The new funding criteria established for the expansion of the U.S. Department of Transportation's popular TIFIA loan program may make it easier for projects such as the infamous "bridge to nowhere" to secure financing.
The Fiscal Times' Josh Boak reports on the new rules established by the federal transportation bill for the rapidly expanding, and increasingly important, TIFIA (Transportation Infrastructure Finance and Innovation Act) credit loan program. "A project's potential economic benefits are no longer among the standards for awarding loans and loan guarantees, which will now be decided primarily by creditworthiness. And applicants must now be considered on a first-come, first-served basis, instead of competing against each other for a pool of money that Congress has increased tenfold to $1.7 billion for the next two years."

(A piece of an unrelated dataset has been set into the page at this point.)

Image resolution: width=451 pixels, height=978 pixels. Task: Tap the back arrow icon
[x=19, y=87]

Some worry the change ceded too much of the Administration's control over the program in granting projects with a better ability to pay back loans first dibs at TIFIA financing. This will allow projects like self-financing toll roads to take preference over mass-transit, changing the way the federal government prioritizes transportation projects.

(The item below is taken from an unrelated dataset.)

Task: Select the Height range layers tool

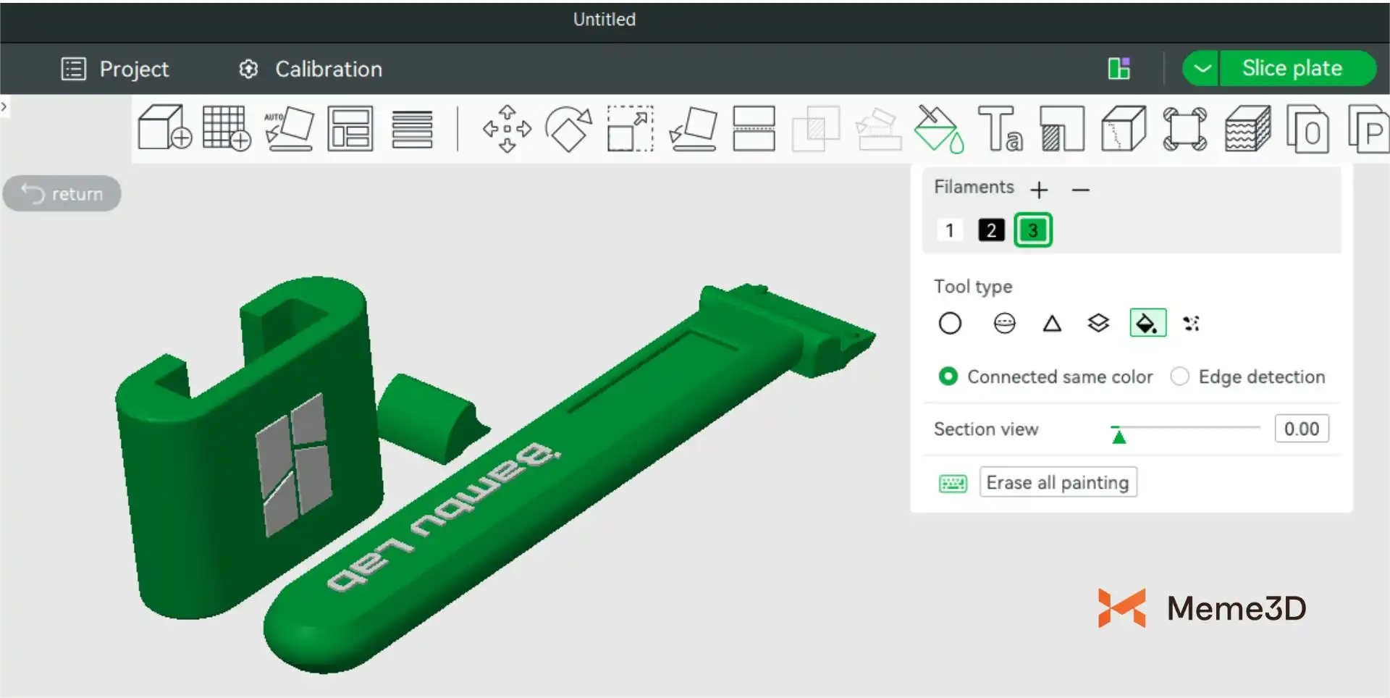Action: pos(1098,323)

"Critics note that the government might no longer be able to get the biggest bang for its buck," reports Boak. "Federal officials would disburse loans to state and regional authorities that got their applications to the government the fastest, rather than to programs that could do more to fuel economic growth." Still, supporters of the changes hope they will help to jumpstart financing for construction and make the program more responsive to applicants.